Corrupting them young
Some forms of graft and corruption are being thought to Filipinos even at their very young age, starting at the Sangguniang Kabataan level.
Most of the time, the SK creates camaraderie among the youth, aside from having representation in every barangay councils nationwide.
But the SKs, particularly in the urban areas of the country like in Metro Manila, are being exposed and have become participants in graft and corruption in their dealings with the government.
To those who are not yet in the know, the SKs also have a share in the Internal Revenue Allotment (IRA) being given by the national government. The IRA share, the amount of which is measured by a local government’s tax remittance to the national treasury, is being coursed through the municipal or city government which is then passed on to the Barangay officials.
In Manila, barangay officials get their funds (IRA share) from the local barangay bureau and this includes their wages and maintenance and operating expenses.
In the case of SKs, they are allotted funds for their community projects. They would have to identify and prepare the costing for their projects and submit them to the local barangay bureau for approval. The project is usually overpriced.
Once the project is approved, the SKs are not allowed to get hold of the cash. The local barangay bureau usually has a favored contractor/supplier who will carry out the project. Before the project is carried out, the contractor will dish out what they termed as “SOP” or grease money, usually 15 to 20 percent of the project cost, to the SK chairman. The SK council members usually know about the SOP that is oftentimes shared to “make everybody happy.”

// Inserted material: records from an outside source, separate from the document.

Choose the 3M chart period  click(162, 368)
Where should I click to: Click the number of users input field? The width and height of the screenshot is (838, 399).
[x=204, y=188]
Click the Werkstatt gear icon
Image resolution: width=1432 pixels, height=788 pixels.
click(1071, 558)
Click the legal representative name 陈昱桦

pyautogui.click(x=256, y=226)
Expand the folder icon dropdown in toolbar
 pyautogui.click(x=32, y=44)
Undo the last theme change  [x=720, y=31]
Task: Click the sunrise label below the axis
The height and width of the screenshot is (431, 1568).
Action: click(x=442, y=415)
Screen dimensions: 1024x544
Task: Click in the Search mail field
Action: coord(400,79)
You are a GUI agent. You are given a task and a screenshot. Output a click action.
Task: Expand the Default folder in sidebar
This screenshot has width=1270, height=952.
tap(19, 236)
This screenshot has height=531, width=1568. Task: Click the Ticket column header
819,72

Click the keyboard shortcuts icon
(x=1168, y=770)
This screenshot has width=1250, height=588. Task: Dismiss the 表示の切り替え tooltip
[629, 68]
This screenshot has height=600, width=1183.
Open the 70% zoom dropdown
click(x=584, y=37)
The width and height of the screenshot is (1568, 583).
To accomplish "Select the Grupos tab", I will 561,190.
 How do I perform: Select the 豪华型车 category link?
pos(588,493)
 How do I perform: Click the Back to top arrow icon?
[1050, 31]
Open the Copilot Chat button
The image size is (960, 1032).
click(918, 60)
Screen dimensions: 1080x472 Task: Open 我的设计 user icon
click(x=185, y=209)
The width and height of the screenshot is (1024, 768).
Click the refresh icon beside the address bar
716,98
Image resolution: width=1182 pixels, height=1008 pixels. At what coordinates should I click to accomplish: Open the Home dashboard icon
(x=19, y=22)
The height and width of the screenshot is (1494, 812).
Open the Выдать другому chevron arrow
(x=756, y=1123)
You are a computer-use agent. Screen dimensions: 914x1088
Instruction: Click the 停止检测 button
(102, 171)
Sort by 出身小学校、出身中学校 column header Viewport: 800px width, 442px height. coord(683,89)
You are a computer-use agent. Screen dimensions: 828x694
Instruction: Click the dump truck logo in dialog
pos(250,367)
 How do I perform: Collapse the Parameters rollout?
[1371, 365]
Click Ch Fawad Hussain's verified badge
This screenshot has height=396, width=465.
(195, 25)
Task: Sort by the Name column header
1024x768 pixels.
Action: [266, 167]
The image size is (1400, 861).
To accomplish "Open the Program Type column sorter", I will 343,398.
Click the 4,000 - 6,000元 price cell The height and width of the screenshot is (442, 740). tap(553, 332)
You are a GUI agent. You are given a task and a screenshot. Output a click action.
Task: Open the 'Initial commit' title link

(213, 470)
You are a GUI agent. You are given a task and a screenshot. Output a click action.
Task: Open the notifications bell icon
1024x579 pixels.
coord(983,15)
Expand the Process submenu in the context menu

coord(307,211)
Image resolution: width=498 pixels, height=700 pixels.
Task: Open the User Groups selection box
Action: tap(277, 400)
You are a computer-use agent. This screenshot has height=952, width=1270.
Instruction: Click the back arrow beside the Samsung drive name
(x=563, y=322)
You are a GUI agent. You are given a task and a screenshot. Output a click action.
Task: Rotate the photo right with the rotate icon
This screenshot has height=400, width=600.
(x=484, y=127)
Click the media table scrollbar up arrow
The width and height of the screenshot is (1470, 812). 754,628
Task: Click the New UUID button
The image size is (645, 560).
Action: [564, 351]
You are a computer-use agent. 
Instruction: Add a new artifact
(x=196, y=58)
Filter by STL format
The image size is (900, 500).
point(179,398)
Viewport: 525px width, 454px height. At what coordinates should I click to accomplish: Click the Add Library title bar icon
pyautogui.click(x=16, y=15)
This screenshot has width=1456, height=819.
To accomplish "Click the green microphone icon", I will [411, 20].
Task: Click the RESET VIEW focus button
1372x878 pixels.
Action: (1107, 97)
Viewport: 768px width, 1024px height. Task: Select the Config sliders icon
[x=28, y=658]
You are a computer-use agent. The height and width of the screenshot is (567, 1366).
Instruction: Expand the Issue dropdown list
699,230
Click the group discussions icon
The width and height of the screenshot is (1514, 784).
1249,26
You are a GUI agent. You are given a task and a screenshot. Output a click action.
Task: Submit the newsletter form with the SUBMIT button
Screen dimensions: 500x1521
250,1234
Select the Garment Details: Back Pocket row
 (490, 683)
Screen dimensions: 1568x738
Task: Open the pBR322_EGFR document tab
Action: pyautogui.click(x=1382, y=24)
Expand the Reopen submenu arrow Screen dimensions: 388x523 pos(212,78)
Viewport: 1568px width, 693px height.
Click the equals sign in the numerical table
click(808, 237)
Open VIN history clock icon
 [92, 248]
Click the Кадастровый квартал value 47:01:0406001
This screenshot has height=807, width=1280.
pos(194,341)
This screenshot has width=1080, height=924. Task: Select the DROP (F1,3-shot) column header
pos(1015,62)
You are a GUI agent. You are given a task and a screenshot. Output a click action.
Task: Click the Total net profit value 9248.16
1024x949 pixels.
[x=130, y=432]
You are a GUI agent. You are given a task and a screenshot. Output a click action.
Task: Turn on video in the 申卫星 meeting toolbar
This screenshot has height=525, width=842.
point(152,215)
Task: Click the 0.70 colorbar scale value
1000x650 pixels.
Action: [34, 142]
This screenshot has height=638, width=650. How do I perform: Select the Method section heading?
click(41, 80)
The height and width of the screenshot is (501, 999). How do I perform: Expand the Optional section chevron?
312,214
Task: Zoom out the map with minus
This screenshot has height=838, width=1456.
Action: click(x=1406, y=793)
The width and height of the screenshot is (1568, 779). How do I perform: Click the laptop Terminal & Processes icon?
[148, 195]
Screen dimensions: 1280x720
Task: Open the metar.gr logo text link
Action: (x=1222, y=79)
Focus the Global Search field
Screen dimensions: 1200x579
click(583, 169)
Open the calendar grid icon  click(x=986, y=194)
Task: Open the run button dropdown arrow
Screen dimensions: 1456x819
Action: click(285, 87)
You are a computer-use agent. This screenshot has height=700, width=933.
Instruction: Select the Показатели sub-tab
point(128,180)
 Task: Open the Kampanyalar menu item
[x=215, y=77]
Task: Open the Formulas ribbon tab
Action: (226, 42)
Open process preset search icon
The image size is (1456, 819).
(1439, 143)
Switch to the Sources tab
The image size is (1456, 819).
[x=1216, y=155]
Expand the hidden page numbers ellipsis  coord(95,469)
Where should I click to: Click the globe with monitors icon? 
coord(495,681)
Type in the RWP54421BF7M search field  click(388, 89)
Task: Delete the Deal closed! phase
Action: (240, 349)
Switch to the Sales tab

This means that our SKs are being exposed, experiencing and participating in graft and corruption at a very young age. It is no wonder why corruption in the Philippines can’t be stopped – it is being thought as part of life to Filipinos while they are young.
Everybody praises the Maynilad for improving its water services in Metro Manila, laying down large water pipes, properly installing water meters in every street, raising the water pressure, among others.
But in their every pipe-laying operation, the firm’s contractors often times leave roads where they installed pipes in a mess, cutting through concrete paved roads, filling it with earth they dug and applying only a thin layer of asphalt.
When it rains, the thin layer of asphalt fades, making the roads uneven and dangerous to motorists, particularly the motorbike riders.
In Sta. Mesa, Manila where I reside, Maynilad pipe-laying contractors conducted at least 10 diggings a year after they installed 8 or 10-inch PVC pipes because of water leakages.
I suspect that some of the contractors, in cahoots with some Maynilad officials, have deliberately installed substandard pipe-laying materials on their every project, anticipating that water leakages would later erupt and corresponding repairs would have to be done soon.
If my suspicion is right, it would be a never ending multi-million-peso “business” for the contractors and their contacts in Maynilad in repairing the anticipated water leaks to come.